There’s a scene in Evelyn Waugh’s The Loved One in which a magazine’s advice columnist ‘the Guru Brahmin’ (in fact ‘two gloomy men and a bright young secretary’) receives yet another letter from a compulsive nail-biter: ‘What did we advise her last time?’ Mr Slump, the chain-smoking drunk, asks. ‘Meditation on the Beautiful.’ ‘Well, tell her to go on meditating.’
The opening of Paul Hawken’s Carbon gives the impression that it was dictated by the gloomy Mr Slump in response to a climate activist asking what he should think about the destruction of the planet. Tell him that ‘to better understand the riddles and luminosity of life’ he must ‘go far upstream, and look at the flow of life through the lens of carbon’. (That is, to understand the world and how it works, look at something almost completely abstract.) Or he must remember that carbon is ‘the narrator of lives born and lost, futures feared and imagined… The flow of carbon is a story that may allow us to escape the labyrinth of anxiety, ignorance and fear the world bequeaths’.

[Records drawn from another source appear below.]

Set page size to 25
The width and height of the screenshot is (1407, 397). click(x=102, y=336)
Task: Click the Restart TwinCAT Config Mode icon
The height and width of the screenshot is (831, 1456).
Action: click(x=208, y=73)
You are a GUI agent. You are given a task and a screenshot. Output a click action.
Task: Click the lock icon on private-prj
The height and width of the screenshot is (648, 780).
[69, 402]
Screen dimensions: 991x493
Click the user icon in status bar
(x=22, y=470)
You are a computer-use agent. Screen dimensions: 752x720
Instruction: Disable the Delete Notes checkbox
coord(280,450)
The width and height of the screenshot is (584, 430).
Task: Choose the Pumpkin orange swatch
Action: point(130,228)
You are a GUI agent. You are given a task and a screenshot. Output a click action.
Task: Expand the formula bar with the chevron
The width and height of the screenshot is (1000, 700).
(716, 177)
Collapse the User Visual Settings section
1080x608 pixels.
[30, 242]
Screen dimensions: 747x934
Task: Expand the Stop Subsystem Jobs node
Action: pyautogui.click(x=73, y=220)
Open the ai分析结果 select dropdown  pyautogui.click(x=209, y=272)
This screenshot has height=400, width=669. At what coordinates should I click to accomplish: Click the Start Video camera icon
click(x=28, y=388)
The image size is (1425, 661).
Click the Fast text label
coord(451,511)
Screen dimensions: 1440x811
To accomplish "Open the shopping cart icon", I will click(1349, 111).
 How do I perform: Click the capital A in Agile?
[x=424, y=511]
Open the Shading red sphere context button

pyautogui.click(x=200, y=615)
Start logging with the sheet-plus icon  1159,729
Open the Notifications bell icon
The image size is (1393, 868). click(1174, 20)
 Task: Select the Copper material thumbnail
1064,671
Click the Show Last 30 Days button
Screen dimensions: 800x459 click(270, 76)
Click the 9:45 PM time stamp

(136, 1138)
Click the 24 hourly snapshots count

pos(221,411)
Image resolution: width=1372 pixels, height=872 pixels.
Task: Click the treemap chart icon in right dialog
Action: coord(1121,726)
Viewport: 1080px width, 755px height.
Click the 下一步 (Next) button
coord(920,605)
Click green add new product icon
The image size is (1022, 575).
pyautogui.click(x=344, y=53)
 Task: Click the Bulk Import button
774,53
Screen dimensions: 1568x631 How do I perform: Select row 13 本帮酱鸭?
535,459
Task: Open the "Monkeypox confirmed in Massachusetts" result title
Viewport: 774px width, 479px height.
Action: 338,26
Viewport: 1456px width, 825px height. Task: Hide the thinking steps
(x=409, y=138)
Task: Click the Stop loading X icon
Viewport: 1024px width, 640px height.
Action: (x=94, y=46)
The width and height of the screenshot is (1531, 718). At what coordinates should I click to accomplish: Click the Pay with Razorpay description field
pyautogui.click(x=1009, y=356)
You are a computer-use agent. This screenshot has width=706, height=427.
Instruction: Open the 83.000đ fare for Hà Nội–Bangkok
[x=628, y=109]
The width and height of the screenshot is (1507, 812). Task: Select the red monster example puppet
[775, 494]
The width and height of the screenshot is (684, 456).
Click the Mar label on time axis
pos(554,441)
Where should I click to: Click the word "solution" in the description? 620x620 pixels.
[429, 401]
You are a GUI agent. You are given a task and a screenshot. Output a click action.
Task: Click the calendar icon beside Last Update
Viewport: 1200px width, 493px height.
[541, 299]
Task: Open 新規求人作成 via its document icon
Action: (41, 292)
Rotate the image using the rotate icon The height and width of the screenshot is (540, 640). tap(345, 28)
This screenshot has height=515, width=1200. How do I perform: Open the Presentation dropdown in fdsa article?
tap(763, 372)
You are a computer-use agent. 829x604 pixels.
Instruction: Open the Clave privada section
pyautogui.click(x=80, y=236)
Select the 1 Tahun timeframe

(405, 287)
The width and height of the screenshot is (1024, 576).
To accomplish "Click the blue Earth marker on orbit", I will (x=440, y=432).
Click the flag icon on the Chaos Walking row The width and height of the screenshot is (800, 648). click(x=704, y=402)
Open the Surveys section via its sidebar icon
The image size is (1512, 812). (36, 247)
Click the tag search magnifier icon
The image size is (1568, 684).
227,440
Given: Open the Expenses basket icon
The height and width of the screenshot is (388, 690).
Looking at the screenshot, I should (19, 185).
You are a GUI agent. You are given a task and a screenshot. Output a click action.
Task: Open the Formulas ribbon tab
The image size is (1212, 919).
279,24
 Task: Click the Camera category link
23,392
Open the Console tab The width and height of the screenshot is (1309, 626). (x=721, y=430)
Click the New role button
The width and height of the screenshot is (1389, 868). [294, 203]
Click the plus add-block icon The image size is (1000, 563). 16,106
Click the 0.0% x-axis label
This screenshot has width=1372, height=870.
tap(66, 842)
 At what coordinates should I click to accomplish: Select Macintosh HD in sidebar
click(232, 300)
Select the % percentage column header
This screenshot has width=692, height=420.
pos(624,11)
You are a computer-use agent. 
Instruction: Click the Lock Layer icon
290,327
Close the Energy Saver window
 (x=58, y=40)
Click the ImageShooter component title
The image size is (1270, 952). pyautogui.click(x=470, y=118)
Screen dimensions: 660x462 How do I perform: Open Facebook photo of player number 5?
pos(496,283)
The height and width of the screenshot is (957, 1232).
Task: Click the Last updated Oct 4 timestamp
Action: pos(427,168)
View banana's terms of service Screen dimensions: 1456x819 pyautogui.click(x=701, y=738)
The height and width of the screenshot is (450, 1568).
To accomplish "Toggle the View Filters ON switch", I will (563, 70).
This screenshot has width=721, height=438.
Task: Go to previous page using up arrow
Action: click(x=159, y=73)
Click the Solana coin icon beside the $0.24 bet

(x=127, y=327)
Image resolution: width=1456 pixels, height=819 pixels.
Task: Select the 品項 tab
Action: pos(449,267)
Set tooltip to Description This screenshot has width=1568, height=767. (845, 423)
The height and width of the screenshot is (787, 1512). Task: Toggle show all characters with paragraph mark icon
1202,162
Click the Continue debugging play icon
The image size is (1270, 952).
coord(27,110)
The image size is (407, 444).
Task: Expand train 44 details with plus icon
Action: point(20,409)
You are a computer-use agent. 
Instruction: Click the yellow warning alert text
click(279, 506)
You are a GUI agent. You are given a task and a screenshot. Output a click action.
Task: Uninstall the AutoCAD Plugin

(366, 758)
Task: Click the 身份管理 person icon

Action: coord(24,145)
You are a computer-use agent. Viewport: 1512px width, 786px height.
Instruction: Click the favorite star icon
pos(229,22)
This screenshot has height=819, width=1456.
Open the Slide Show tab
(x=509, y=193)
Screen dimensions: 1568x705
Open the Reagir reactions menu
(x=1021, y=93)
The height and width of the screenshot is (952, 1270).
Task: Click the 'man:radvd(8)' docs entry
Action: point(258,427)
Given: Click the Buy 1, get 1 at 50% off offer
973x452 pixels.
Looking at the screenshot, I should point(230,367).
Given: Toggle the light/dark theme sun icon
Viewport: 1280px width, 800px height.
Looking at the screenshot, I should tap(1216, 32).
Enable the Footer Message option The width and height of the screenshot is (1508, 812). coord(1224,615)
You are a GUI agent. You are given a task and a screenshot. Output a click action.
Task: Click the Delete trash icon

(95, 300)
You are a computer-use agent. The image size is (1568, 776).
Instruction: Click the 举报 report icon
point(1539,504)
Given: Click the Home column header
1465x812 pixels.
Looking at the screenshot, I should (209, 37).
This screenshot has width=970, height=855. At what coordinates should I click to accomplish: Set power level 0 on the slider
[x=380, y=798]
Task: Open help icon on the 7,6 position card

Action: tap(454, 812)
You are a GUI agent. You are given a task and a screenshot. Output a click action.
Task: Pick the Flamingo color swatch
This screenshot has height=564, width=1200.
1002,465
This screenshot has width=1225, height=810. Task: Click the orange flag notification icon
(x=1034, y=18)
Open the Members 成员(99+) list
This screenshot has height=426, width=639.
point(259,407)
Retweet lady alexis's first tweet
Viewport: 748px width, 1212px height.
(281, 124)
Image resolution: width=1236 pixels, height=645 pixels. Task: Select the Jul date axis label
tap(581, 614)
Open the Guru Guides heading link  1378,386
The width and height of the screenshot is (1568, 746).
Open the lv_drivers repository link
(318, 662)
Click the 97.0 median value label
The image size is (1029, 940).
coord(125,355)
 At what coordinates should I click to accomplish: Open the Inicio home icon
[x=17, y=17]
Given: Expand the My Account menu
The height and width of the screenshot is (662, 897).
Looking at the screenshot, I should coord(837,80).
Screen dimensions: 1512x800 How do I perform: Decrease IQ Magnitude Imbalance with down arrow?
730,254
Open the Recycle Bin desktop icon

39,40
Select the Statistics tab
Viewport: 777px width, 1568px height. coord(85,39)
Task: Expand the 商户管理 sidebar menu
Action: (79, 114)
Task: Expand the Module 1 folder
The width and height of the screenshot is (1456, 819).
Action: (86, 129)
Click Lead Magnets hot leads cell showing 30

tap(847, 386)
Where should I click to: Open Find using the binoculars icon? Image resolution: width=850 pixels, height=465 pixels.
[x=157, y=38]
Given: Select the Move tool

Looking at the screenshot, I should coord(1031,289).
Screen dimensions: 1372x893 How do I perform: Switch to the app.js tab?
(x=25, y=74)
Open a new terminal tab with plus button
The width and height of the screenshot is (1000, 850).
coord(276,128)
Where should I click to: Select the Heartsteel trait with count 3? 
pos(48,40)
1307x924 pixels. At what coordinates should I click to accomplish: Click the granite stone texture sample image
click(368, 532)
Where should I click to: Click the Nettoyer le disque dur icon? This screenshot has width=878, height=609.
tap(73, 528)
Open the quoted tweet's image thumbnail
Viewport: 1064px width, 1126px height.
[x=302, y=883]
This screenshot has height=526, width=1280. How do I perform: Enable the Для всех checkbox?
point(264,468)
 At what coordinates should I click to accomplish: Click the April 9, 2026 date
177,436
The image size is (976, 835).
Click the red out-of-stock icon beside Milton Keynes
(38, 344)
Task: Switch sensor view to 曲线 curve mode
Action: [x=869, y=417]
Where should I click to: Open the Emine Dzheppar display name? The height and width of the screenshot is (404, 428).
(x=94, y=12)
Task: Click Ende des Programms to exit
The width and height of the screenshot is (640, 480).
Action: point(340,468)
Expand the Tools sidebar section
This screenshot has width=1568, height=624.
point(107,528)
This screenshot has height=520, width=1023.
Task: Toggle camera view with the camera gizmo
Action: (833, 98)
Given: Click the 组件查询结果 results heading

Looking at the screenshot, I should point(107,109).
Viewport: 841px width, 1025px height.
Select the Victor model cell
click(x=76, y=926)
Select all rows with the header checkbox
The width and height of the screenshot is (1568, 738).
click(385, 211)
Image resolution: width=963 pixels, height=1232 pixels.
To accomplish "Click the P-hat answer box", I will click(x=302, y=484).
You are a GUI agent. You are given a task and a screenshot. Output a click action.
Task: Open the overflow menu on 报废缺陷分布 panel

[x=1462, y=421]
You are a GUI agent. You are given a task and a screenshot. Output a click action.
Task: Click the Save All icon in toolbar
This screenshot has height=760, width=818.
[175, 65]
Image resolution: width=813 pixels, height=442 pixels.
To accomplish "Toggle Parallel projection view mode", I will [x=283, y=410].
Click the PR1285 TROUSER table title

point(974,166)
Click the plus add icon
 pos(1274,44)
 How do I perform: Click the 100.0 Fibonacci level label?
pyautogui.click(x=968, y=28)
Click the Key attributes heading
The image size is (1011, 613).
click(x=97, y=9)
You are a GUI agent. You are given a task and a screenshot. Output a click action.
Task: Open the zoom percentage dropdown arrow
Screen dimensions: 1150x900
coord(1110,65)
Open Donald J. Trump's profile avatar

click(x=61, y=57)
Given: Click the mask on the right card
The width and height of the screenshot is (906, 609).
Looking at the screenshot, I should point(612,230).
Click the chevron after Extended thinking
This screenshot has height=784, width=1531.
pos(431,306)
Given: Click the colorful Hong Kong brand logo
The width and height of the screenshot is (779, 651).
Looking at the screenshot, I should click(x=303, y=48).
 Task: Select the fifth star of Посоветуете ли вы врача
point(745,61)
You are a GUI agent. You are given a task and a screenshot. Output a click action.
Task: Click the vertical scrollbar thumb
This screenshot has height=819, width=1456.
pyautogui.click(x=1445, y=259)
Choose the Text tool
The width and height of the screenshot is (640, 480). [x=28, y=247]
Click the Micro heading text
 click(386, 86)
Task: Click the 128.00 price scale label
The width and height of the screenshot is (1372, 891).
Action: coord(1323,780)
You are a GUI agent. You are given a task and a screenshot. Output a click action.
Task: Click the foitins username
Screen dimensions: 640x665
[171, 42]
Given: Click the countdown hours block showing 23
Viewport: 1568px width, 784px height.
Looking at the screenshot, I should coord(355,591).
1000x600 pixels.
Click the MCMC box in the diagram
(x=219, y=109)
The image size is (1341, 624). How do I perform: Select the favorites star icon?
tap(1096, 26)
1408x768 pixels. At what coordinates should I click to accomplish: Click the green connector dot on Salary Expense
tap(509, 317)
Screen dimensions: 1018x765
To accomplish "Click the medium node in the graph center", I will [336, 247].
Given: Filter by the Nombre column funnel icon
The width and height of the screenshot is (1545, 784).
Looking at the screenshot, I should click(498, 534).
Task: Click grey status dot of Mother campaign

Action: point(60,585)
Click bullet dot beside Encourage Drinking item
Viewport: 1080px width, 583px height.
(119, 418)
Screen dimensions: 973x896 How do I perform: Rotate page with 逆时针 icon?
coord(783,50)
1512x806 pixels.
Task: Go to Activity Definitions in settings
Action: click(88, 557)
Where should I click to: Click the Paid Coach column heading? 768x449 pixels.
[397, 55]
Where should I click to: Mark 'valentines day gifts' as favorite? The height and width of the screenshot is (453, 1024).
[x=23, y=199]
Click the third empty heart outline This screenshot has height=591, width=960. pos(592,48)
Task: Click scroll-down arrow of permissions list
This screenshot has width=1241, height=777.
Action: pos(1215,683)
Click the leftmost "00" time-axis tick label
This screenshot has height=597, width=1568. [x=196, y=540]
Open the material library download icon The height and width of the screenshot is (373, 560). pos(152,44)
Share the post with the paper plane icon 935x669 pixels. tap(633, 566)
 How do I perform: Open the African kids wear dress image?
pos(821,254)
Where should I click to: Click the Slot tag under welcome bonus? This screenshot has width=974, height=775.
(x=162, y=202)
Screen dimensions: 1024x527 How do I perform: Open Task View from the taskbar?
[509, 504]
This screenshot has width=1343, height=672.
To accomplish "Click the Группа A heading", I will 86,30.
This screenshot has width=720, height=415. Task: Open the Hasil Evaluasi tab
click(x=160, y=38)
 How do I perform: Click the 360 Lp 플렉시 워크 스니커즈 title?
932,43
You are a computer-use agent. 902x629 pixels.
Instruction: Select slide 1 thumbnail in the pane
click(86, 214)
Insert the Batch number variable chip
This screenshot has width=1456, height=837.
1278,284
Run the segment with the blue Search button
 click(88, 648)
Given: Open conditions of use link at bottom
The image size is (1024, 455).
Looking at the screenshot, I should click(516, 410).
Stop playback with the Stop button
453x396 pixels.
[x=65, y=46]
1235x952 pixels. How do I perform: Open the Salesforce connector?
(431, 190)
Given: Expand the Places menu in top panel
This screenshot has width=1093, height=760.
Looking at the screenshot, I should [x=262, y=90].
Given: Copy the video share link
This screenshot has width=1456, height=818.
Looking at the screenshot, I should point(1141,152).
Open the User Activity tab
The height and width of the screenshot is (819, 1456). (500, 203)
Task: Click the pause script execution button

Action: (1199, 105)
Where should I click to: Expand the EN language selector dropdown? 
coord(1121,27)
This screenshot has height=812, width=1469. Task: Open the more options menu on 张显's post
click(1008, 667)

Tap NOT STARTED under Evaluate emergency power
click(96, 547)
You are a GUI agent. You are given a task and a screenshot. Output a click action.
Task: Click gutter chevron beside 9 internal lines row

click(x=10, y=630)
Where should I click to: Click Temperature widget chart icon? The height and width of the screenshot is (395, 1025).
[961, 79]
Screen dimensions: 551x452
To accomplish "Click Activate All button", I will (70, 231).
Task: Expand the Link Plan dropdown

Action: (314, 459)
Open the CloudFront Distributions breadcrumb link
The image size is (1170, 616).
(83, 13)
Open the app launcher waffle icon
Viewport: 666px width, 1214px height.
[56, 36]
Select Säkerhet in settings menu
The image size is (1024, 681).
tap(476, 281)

It is clear then from the beginning that this is not to be the intriguing biography of carbon (‘the most misunderstood yet versatile element on the planet’) that the title suggests, grounded in science and research. In fact, it is not really a book about science at all. It is a series of essentially self-contained essays on the theme of the oneness of life, with all the predictable references to ‘other ways of knowing’ and the ‘ancient teachings’ of ‘Hindu or Buddhist cosmologies’. Carbon is merely a peg, being, as it is, ‘90 per cent of the molecules in interstellar clouds and 99 per cent of the 33 million substances on Earth’.